SUPPLIED MATERIAL:
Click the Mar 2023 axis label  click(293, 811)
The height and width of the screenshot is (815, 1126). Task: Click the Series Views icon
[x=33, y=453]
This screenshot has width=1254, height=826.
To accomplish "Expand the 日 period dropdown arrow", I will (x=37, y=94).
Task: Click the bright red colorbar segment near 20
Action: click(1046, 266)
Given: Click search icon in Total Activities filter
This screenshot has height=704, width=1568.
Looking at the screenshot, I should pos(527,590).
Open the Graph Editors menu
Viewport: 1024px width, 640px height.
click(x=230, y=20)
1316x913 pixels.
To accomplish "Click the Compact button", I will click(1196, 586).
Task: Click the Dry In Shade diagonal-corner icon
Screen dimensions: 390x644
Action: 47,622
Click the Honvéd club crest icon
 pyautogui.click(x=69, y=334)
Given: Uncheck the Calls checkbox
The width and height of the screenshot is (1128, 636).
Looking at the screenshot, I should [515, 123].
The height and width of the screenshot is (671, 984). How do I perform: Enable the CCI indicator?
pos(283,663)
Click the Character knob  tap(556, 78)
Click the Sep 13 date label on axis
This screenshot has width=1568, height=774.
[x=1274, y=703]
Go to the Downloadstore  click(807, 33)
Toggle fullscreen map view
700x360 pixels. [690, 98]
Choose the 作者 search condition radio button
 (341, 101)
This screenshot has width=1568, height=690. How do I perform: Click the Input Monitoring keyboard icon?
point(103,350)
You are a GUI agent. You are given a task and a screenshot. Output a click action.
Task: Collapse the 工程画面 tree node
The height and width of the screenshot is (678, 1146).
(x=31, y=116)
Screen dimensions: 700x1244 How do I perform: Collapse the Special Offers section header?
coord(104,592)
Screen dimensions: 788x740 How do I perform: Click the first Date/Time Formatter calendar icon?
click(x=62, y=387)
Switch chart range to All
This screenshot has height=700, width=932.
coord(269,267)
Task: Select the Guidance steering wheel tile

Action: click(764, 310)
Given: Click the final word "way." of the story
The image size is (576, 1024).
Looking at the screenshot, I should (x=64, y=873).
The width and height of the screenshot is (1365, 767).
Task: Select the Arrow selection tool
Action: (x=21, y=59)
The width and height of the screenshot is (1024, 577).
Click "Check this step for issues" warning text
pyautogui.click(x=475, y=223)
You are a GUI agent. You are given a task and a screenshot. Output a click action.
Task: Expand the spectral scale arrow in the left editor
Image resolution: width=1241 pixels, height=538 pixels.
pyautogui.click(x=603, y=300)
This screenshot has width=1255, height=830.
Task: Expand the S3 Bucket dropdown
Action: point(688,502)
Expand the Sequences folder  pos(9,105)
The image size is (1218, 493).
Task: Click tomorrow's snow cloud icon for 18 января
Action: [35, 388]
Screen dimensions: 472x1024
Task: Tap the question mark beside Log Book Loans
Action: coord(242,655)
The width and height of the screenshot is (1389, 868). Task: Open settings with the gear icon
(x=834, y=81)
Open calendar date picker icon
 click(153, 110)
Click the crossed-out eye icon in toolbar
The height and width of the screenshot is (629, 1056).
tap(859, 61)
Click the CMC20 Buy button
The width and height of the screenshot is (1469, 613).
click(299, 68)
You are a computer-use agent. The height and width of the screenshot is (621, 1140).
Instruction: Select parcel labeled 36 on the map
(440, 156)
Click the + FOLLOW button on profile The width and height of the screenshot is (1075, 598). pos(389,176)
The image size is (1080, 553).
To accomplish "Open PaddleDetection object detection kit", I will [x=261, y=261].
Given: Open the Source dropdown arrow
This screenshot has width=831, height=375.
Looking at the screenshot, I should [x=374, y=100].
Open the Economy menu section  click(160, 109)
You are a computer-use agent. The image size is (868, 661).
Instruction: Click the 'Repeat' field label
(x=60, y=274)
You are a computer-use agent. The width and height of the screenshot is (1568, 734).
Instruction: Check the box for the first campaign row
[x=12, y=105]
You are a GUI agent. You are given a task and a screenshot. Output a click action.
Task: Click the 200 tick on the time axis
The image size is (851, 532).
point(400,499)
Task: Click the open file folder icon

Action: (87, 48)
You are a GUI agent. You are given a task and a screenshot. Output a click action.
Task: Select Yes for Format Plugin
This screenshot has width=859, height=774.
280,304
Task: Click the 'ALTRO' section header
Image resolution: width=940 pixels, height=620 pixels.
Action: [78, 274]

ASSIGNMENT: The required output is the lines from the one holding "Task: Click the 'ALTRO' section header" through the last line of the entries above, copied exactly.

FINISHED TASK:
Task: Click the 'ALTRO' section header
Image resolution: width=940 pixels, height=620 pixels.
Action: [78, 274]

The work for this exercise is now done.